● **What is required**
Copy the records from the very first line through the line with "click(x=358, y=92)", putting "circle" wherever "hexagon" appears and changing nothing else. Leave out the pictures.

— START —

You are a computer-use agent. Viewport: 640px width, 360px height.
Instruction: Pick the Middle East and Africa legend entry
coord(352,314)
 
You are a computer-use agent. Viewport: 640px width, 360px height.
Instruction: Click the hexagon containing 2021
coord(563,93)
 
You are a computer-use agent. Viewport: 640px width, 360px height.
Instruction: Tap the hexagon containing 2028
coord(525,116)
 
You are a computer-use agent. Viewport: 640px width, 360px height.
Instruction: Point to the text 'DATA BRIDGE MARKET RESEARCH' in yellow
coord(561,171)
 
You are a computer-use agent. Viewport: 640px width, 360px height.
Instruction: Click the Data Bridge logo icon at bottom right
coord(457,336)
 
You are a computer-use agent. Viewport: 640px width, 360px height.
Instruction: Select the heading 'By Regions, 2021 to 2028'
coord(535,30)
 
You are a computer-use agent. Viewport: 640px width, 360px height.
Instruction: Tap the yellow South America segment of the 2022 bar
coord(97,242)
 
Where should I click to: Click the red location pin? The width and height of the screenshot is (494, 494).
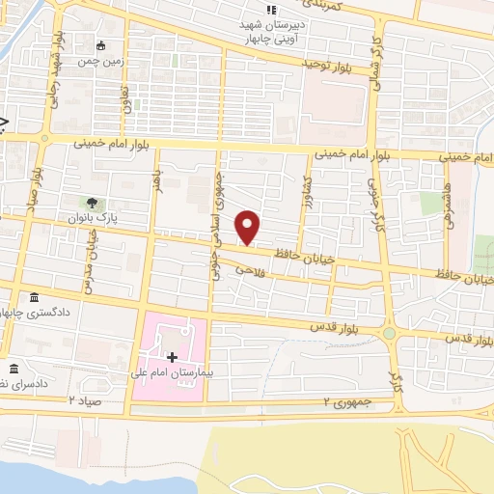click(x=249, y=227)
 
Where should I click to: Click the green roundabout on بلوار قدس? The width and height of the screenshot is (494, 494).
click(x=389, y=334)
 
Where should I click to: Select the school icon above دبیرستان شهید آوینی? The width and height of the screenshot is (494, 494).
click(x=258, y=10)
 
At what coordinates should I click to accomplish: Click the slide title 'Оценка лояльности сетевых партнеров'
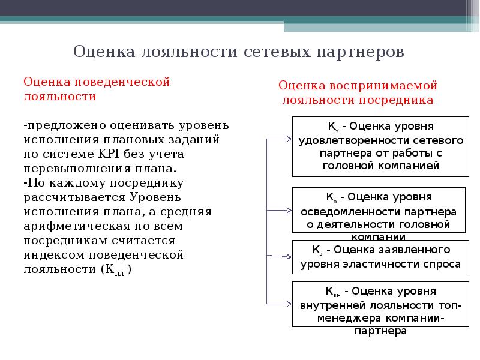click(x=239, y=52)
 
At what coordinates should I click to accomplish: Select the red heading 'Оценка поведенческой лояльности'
click(x=97, y=88)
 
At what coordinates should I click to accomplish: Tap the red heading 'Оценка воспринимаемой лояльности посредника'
click(x=358, y=92)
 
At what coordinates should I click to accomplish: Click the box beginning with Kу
click(x=380, y=146)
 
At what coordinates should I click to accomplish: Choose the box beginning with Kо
click(x=378, y=210)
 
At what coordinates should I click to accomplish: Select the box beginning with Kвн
click(x=380, y=304)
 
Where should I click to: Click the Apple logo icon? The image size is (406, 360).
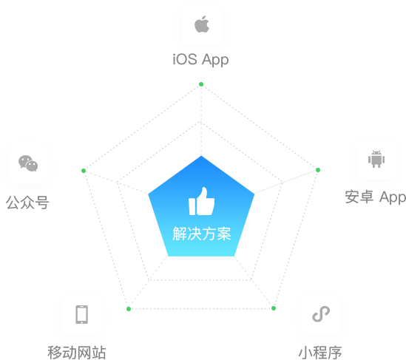202,24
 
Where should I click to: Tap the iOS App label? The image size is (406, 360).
200,60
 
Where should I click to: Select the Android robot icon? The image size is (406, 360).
376,159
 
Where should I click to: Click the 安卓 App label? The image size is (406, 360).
376,197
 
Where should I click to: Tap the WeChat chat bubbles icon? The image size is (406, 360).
28,163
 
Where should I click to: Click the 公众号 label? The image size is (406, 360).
27,203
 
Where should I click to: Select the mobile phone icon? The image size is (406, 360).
82,314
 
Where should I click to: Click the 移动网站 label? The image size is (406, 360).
77,352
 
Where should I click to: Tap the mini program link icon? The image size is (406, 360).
321,314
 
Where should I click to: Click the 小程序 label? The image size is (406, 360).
320,352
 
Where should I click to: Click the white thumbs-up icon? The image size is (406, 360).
202,201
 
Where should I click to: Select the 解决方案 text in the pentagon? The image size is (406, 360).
202,234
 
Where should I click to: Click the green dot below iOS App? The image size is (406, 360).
201,84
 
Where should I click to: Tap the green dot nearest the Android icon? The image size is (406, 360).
318,170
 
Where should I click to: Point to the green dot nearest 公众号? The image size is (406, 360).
84,171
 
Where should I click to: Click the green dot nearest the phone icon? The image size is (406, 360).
129,309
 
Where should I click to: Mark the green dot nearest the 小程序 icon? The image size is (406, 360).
274,308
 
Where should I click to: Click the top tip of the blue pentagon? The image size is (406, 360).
201,156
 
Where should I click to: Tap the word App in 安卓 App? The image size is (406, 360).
393,197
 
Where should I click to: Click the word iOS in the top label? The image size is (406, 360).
185,59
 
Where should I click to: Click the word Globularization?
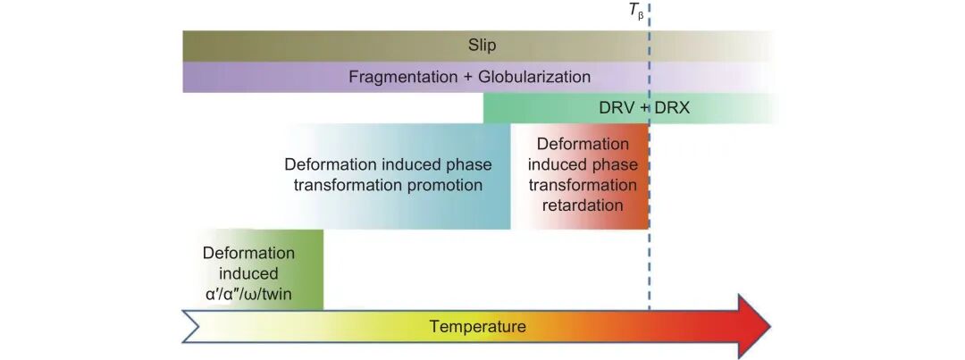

— END —

● **Final result**
You are a computer-use agent. Viewport: 640px width, 360px height.
Instruction: Pick the Middle East and Africa legend entry
coord(352,314)
 
You are a computer-use agent. Viewport: 640px width, 360px height.
Instruction: Click the circle containing 2021
coord(563,93)
 
You are a computer-use agent. Viewport: 640px width, 360px height.
Instruction: Tap the circle containing 2028
coord(525,116)
 
You are a computer-use agent. Viewport: 640px width, 360px height.
Instruction: Point to the text 'DATA BRIDGE MARKET RESEARCH' in yellow
coord(561,171)
 
You are a computer-use agent. Viewport: 640px width, 360px height.
Instruction: Click the Data Bridge logo icon at bottom right
coord(457,336)
 
You are a computer-use agent. Viewport: 640px width, 360px height.
Instruction: Select the heading 'By Regions, 2021 to 2028'
coord(535,30)
 
You are a computer-use agent. Viewport: 640px width, 360px height.
Instruction: Tap the yellow South America segment of the 2022 bar
coord(97,242)
 
Where should I click to: Click the red location pin? The width and height of the screenshot is (494, 494).
click(x=249, y=227)
 
Where should I click to: Click the green roundabout on بلوار قدس? The width and height of the screenshot is (494, 494).
click(x=389, y=334)
 
Where should I click to: Select the school icon above دبیرستان شهید آوینی? The width and height of the screenshot is (494, 494).
click(x=258, y=10)
 
At what coordinates should I click to accomplish: Click the slide title 'Оценка лояльности сетевых партнеров'
click(x=239, y=52)
 
At what coordinates should I click to accomplish: Select the red heading 'Оценка поведенческой лояльности'
click(x=97, y=88)
 
At what coordinates should I click to accomplish: Tap the red heading 'Оценка воспринимаемой лояльности посредника'
click(x=358, y=92)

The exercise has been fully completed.